Una candidatura per un Mondiale non può però basarsi sul solo entusiasmo. Ci vogliono innanzitutto le infrastrutture. In Qatar, lo abbiamo visto, si è addirittura optato per lo smaltimento o lo spostamento di alcuni impianti. Oggi cosa resta, al proposito, degli stadi utilizzati per l’edizione in Sudafrica?
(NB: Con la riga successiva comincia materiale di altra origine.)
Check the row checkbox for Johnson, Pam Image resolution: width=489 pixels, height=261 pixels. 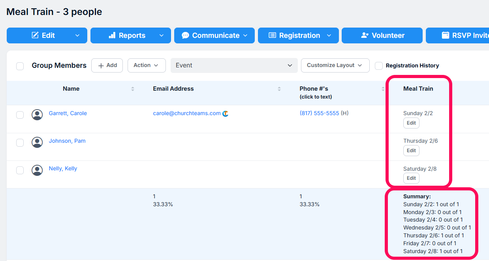[20, 142]
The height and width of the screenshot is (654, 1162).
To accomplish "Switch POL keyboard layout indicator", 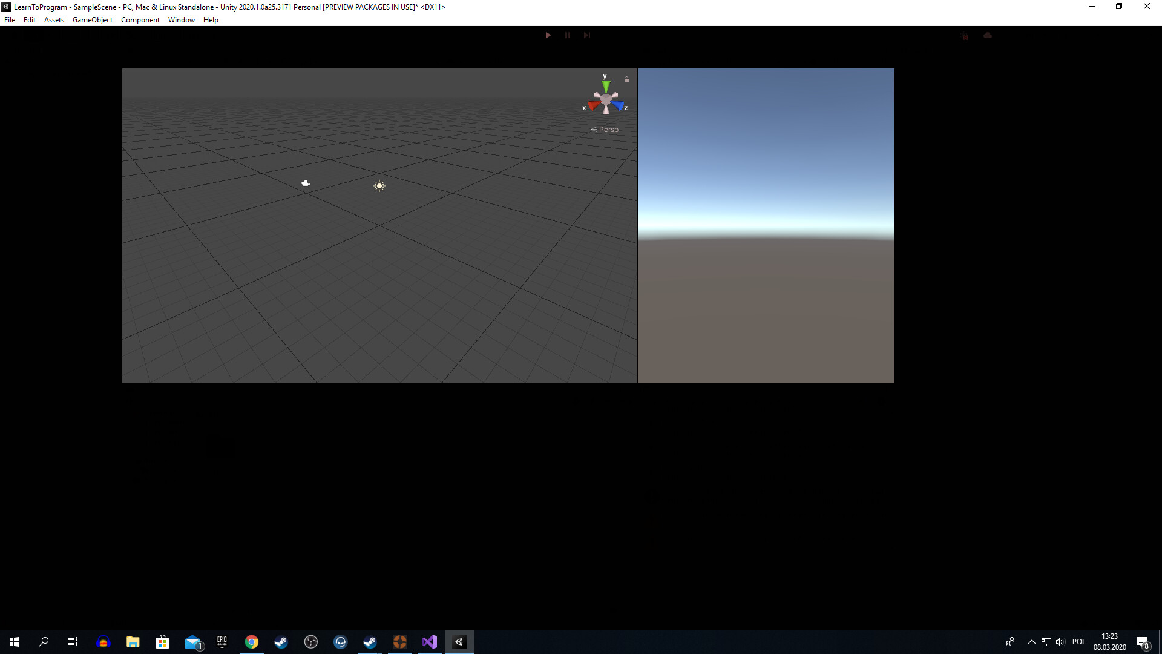I will (x=1080, y=642).
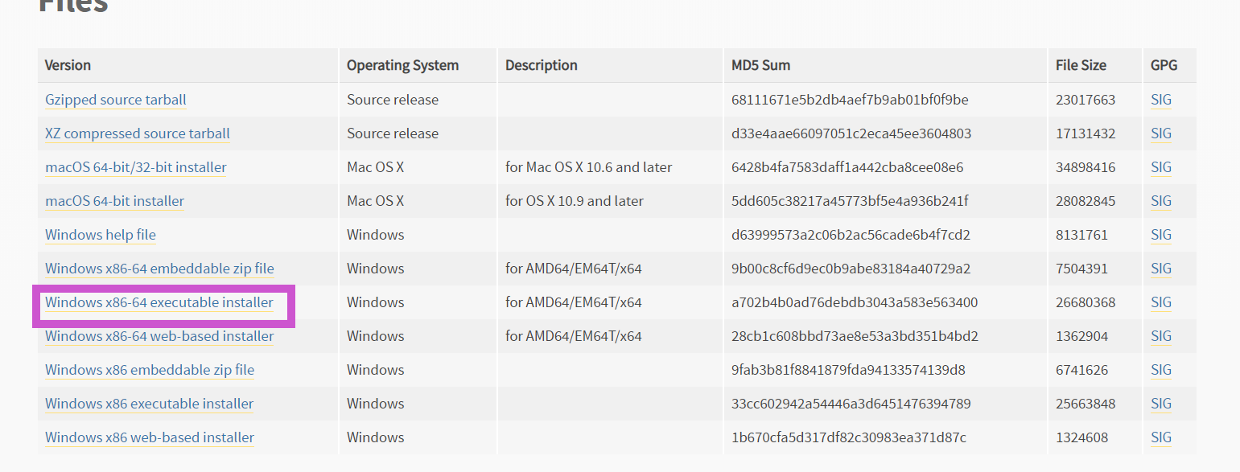The height and width of the screenshot is (472, 1240).
Task: Click the File Size column header
Action: 1081,65
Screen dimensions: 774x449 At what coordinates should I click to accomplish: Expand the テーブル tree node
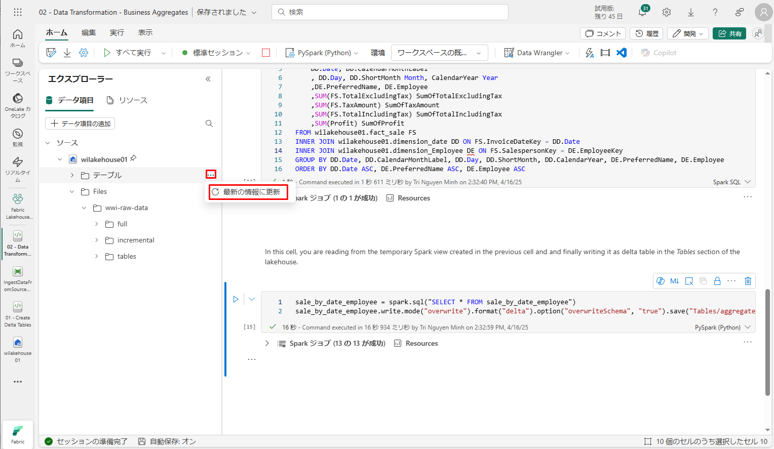click(x=72, y=175)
«Purtroppo il mio Paese non dispone delle ricchezze del Qatar, una Nazione che ha mezzi pecuniari ingenti grazie alla presenza di petrolio e altre risorse naturali. Ciononostante, gli stadi utilizzati per la Coppa del Mondo di 12 anni fa non sono rimasti a prendere polvere, vengono infatti utilizzati dalle squadre locali per le partite ufficiali. Il Sudafrica si era preparato molto bene per quel Mondiale, anche perché non era la prima volta che ospitava un evento importante. Penso ad esempio alla Coppa del Mondo di rugby».

Lei non ha vissuto da protagonista, in campo, il Mondiale casalingo del 2010. Ma ha vestito la maglia dei «bafana bafana» nelle edizioni del 1998 e del 2002…

«In entrambe le occasioni il Sudafrica era purtroppo uscito alla fase a gironi. Ciononostante, ho degli ottimi ricordi degli anni trascorsi in Nazionale (sorride, ndr). Soprattutto relativi alla Coppa d’Africa del 2000, giocata in Ghana, quando raggiungemmo la semifinale. Al di là dei risultati, rappresentare il proprio Paese è sempre una grande emozione. Ora sono in pensione (ride, ndr), ma bazzico ancora il mondo del calcio. Sono stato direttore sportivo dell’Olympiakos per due anni e ora gestisco la mia agenzia dedicata ai talenti del calcio, molti dei quali militano in Europa e in Africa. Un lavoro che mi piace moltissimo».